** Start **
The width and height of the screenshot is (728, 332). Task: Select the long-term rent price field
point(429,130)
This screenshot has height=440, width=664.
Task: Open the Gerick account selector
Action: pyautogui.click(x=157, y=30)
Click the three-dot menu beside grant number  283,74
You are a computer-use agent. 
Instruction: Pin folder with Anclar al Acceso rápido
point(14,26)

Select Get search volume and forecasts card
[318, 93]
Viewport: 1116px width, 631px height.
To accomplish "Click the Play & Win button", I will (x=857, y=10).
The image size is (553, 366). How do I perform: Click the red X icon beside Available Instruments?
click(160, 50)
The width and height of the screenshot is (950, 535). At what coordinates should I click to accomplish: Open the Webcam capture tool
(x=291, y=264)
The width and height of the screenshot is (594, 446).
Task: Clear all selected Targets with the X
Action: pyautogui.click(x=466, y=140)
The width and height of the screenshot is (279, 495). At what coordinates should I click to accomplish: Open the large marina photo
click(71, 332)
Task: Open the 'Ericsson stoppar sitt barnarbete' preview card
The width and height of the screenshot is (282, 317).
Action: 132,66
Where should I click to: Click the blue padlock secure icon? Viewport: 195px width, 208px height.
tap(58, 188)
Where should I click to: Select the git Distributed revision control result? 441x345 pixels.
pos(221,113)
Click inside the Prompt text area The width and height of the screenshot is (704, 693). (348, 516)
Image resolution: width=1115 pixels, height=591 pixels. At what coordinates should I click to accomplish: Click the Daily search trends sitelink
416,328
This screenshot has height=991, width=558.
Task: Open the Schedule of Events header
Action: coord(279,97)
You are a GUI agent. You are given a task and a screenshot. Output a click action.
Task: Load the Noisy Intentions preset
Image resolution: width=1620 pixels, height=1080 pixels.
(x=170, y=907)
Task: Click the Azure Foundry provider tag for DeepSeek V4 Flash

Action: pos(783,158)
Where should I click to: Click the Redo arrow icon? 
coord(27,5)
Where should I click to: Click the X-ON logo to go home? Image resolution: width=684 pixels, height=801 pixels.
** End **
Task: Reproduce all of the records above word for word, keeping each line and its order unchanged.

Output below:
The width and height of the screenshot is (728, 332). Task: Select the long-term rent price field
point(429,130)
This screenshot has height=440, width=664.
Task: Open the Gerick account selector
Action: pyautogui.click(x=157, y=30)
Click the three-dot menu beside grant number  283,74
You are a computer-use agent. 
Instruction: Pin folder with Anclar al Acceso rápido
point(14,26)

Select Get search volume and forecasts card
[318, 93]
Viewport: 1116px width, 631px height.
To accomplish "Click the Play & Win button", I will (x=857, y=10).
The image size is (553, 366). How do I perform: Click the red X icon beside Available Instruments?
click(160, 50)
The width and height of the screenshot is (950, 535). At what coordinates should I click to accomplish: Open the Webcam capture tool
(x=291, y=264)
The width and height of the screenshot is (594, 446).
Task: Clear all selected Targets with the X
Action: pyautogui.click(x=466, y=140)
The width and height of the screenshot is (279, 495). At what coordinates should I click to accomplish: Open the large marina photo
click(71, 332)
Task: Open the 'Ericsson stoppar sitt barnarbete' preview card
The width and height of the screenshot is (282, 317).
Action: 132,66
Where should I click to: Click the blue padlock secure icon? Viewport: 195px width, 208px height.
tap(58, 188)
Where should I click to: Select the git Distributed revision control result? 441x345 pixels.
pos(221,113)
Click inside the Prompt text area The width and height of the screenshot is (704, 693). (348, 516)
Image resolution: width=1115 pixels, height=591 pixels. At what coordinates should I click to accomplish: Click the Daily search trends sitelink
416,328
This screenshot has height=991, width=558.
Task: Open the Schedule of Events header
Action: coord(279,97)
You are a GUI agent. You are given a task and a screenshot. Output a click action.
Task: Load the Noisy Intentions preset
Image resolution: width=1620 pixels, height=1080 pixels.
(x=170, y=907)
Task: Click the Azure Foundry provider tag for DeepSeek V4 Flash

Action: pos(783,158)
Where should I click to: Click the Redo arrow icon? 
coord(27,5)
Where should I click to: Click the X-ON logo to go home? Image resolution: width=684 pixels, height=801 pixels.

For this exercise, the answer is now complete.